You have to wonder what a publisher is thinking when they release a game that they must know is a “double-A” in the middle of a flood of “triple-A” titles. Such is the case with Tron 2.0: Killer App for Xbox, an arguably enjoyable game that can’t hope to garner any gamer love at a time when Half-Life 2 and Halo 2 are dominating the PC and console markets, respectively. Tron 2.0 is a good game, but it will probably languish on store shelves, which is too bad for the publisher but means it’ll probably hit the bargain rack soon, which is a perfect chance for gamers to pick it up at a more appropriate price.
Tron 2.0 turns gamers into Jet, a cooler-than-you programmer who gets digitized and sucked into the computer universe. In this hidden universe, an evil computer program is running around corrupting good programs and making them his servants. As you progress through the levels, you’ll pick up new weapons, defeat new bad guys and solve some pretty basic puzzles. In sum, you’ve got a fairly standard FPS set “inside” a computer. While that might make it sound like a big old yawn, you’d be surprised at how they goosed things up.
For starters, there’s the classic Tron disk weapon, which is the world’s deadliest Frisbee disk. You can fling it at targets to take them down, smash objects with it or use it to block incoming attacks. To block takes solid timing but is worth learning if you want to spice the action up a bit. Along with the disk, there are plenty of other weapons; especially useful are the ranged guns, which make the game a little more enjoyable than just flinging a pie tin at bad guys all day.
The game also uses a memory allocation system, where you collect power ups then plug them into your “memory.” The trick is, you have only so many slots, with each power up taking a certain number of them up. As the game progresses, you’ll find yourself spending a good bit of time in the memory screen shuffling around upgrades to fit them all in. The upgrades are a little unusual (but cool) for an FPS, such as the “false signature,” which makes your motions around the world much quieter, thus allowing you to sneak up on baddies before blasting them to bits (pardon the pun).
The game offers plenty from the original world of the Tron movie, such as light cycle races and disk-throwing showdowns. Both of these activities are fun, though they can get frustrating, especially the light cycle races. If you have no idea what a light cycle is, think of computerized motorbikes racing on a grid. There are no gradual turns, as everything is 90 degrees left or right. While this style of gameplay was awesome 10 years ago, now it just gets frustrating, since it’s had no significant upgrade. Frankly, if you just wanted to play light cycles, you could download one of the many, and I mean many, freeware light cycle games on the ‘net.

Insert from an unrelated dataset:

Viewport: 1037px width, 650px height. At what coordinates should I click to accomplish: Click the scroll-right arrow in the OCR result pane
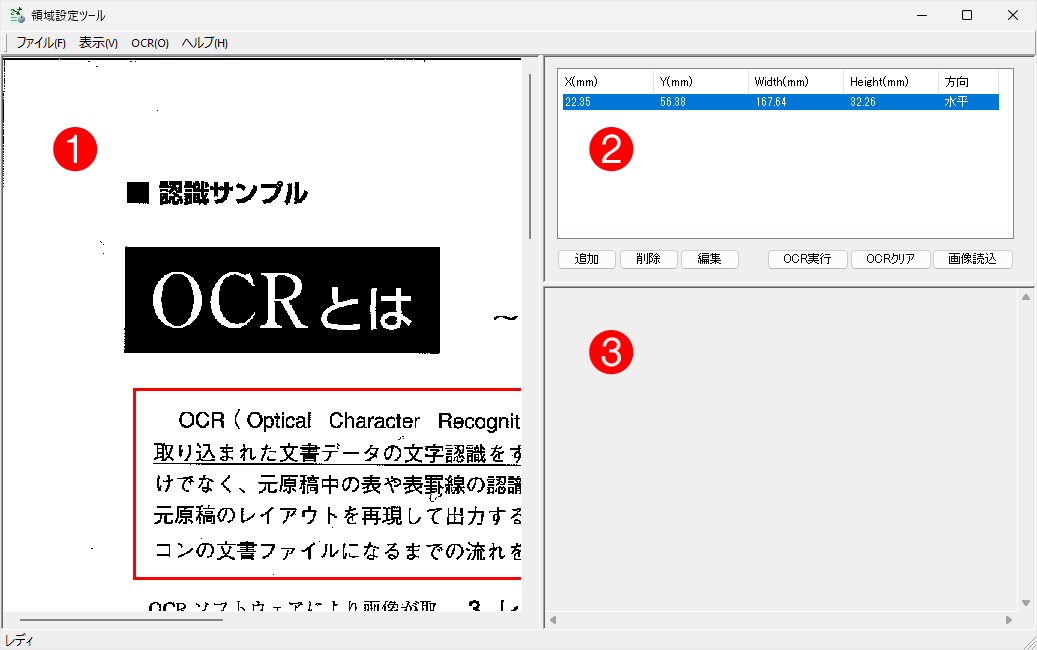click(x=1009, y=620)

The basic light cycle gameplay does get a boost from the fact that you can take your races online and show people how great you are at turning left and right faster than them, but it’s something you’ll probably tire of after a short time. Speaking of taking the game online, there are plenty of online options in Tron 2.0 for Xbox Live gamers, which should hopefully extend the replay value of the game.
Graphically, Tron 2.0 won’t blow your mind, but it does have plenty of “wow” moments. Since you’re trapped in the computer universe, a lot of the graphics come off as blocky and chunky, which can be off-putting at first. However, weapon and character models have a nice bit of detail to them, and some environmental elements (power beams, corrupted segments of memory and a few others) really shine.
The music in Tron 2.0 is straight out of the original Tron film, and as such, fails to impress. It’s cool to hear at first, but it leaves you wishing they’d have picked up a techno or electronic band to help out with the rest of the soundtrack. Voice work is good, with some of the original film’s actors popping in for moments, though the dialog won’t win any awards. Overall, it’s about average.
Tron 2.0: Killer App isn’t the “killer app” the name proclaims it to be, but as a whole, it’s a respectable game. I’d suggest either renting it first or waiting for it to go on sale. It’s not the mind-blowing cultural phenomenon of a game experience that Halo 2, Half-Life 2 and DOOM III are (or at least promised to be, as the case may be), but it’s a decent game that offers some fresh changes to the FPS genre.
- Gameplay: 7.7
- The platforming and power ups nudge the gameplay just above average.
- Graphics: 7.5
- Some real shining moments,but most of the visuals are pretty bland.
- Sound: 6.5
- Good voicework, but weapon effects and music are just so-so.
- Replay: 7
- Basic online multiplayer gameplay gives the game a chance at a longer life.
- Overall: 7.5
- A solid rental or a good discount purchase.